# [WHAT TO PRODUCE]
Restate the full set of records exactly, without adding or dropping a word.

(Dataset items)
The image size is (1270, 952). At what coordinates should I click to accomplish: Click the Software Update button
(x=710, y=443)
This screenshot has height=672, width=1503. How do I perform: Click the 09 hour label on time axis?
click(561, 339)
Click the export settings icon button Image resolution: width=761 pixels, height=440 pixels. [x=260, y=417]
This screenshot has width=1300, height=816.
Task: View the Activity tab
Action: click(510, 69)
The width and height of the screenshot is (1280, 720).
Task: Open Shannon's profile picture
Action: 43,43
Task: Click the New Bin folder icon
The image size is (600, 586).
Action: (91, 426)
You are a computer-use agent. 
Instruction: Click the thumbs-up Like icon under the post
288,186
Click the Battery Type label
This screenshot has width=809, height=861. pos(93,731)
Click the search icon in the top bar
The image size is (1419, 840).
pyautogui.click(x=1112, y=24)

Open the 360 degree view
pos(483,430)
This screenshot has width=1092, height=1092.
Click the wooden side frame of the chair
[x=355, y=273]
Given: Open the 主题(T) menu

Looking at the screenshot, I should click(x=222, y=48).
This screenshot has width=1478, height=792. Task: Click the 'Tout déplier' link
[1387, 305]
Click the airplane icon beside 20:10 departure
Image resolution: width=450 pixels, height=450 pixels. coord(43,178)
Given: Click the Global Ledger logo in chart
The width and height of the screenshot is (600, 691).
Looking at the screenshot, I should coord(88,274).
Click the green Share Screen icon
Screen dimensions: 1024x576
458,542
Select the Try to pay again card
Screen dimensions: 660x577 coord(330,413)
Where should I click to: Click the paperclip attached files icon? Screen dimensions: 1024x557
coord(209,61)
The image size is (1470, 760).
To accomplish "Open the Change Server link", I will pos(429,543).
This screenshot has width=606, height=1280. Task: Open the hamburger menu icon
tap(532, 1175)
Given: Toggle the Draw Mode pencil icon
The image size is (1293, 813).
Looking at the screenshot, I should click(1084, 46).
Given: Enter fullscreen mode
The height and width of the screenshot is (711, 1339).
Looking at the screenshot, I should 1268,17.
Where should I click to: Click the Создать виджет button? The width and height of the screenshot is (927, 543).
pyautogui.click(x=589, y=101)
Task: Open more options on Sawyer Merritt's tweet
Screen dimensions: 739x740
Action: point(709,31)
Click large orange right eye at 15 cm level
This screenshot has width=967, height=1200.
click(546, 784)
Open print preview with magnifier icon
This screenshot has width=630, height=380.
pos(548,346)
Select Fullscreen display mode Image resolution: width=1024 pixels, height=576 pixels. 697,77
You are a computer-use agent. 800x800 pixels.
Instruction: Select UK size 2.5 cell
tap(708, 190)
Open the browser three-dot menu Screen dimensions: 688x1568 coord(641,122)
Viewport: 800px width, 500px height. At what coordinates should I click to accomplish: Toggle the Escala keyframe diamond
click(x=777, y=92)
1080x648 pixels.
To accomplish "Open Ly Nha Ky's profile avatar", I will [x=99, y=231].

# [ANSWER AREA]
The image size is (1270, 952). At what coordinates should I click to accomplish: Click the Software Update button
(x=710, y=443)
This screenshot has height=672, width=1503. How do I perform: Click the 09 hour label on time axis?
click(561, 339)
Click the export settings icon button Image resolution: width=761 pixels, height=440 pixels. [x=260, y=417]
This screenshot has width=1300, height=816.
Task: View the Activity tab
Action: click(510, 69)
The width and height of the screenshot is (1280, 720).
Task: Open Shannon's profile picture
Action: 43,43
Task: Click the New Bin folder icon
The image size is (600, 586).
Action: (91, 426)
You are a computer-use agent. 
Instruction: Click the thumbs-up Like icon under the post
288,186
Click the Battery Type label
This screenshot has width=809, height=861. pos(93,731)
Click the search icon in the top bar
The image size is (1419, 840).
pyautogui.click(x=1112, y=24)

Open the 360 degree view
pos(483,430)
This screenshot has width=1092, height=1092.
Click the wooden side frame of the chair
[x=355, y=273]
Given: Open the 主题(T) menu

Looking at the screenshot, I should click(x=222, y=48).
This screenshot has width=1478, height=792. Task: Click the 'Tout déplier' link
[1387, 305]
Click the airplane icon beside 20:10 departure
Image resolution: width=450 pixels, height=450 pixels. coord(43,178)
Given: Click the Global Ledger logo in chart
The width and height of the screenshot is (600, 691).
Looking at the screenshot, I should coord(88,274).
Click the green Share Screen icon
Screen dimensions: 1024x576
458,542
Select the Try to pay again card
Screen dimensions: 660x577 coord(330,413)
Where should I click to: Click the paperclip attached files icon? Screen dimensions: 1024x557
coord(209,61)
The image size is (1470, 760).
To accomplish "Open the Change Server link", I will pos(429,543).
This screenshot has width=606, height=1280. Task: Open the hamburger menu icon
tap(532, 1175)
Given: Toggle the Draw Mode pencil icon
The image size is (1293, 813).
Looking at the screenshot, I should click(1084, 46).
Given: Enter fullscreen mode
The height and width of the screenshot is (711, 1339).
Looking at the screenshot, I should 1268,17.
Where should I click to: Click the Создать виджет button? The width and height of the screenshot is (927, 543).
pyautogui.click(x=589, y=101)
Task: Open more options on Sawyer Merritt's tweet
Screen dimensions: 739x740
Action: point(709,31)
Click large orange right eye at 15 cm level
This screenshot has width=967, height=1200.
click(546, 784)
Open print preview with magnifier icon
This screenshot has width=630, height=380.
pos(548,346)
Select Fullscreen display mode Image resolution: width=1024 pixels, height=576 pixels. 697,77
You are a computer-use agent. 800x800 pixels.
Instruction: Select UK size 2.5 cell
tap(708, 190)
Open the browser three-dot menu Screen dimensions: 688x1568 coord(641,122)
Viewport: 800px width, 500px height. At what coordinates should I click to accomplish: Toggle the Escala keyframe diamond
click(x=777, y=92)
1080x648 pixels.
To accomplish "Open Ly Nha Ky's profile avatar", I will [x=99, y=231].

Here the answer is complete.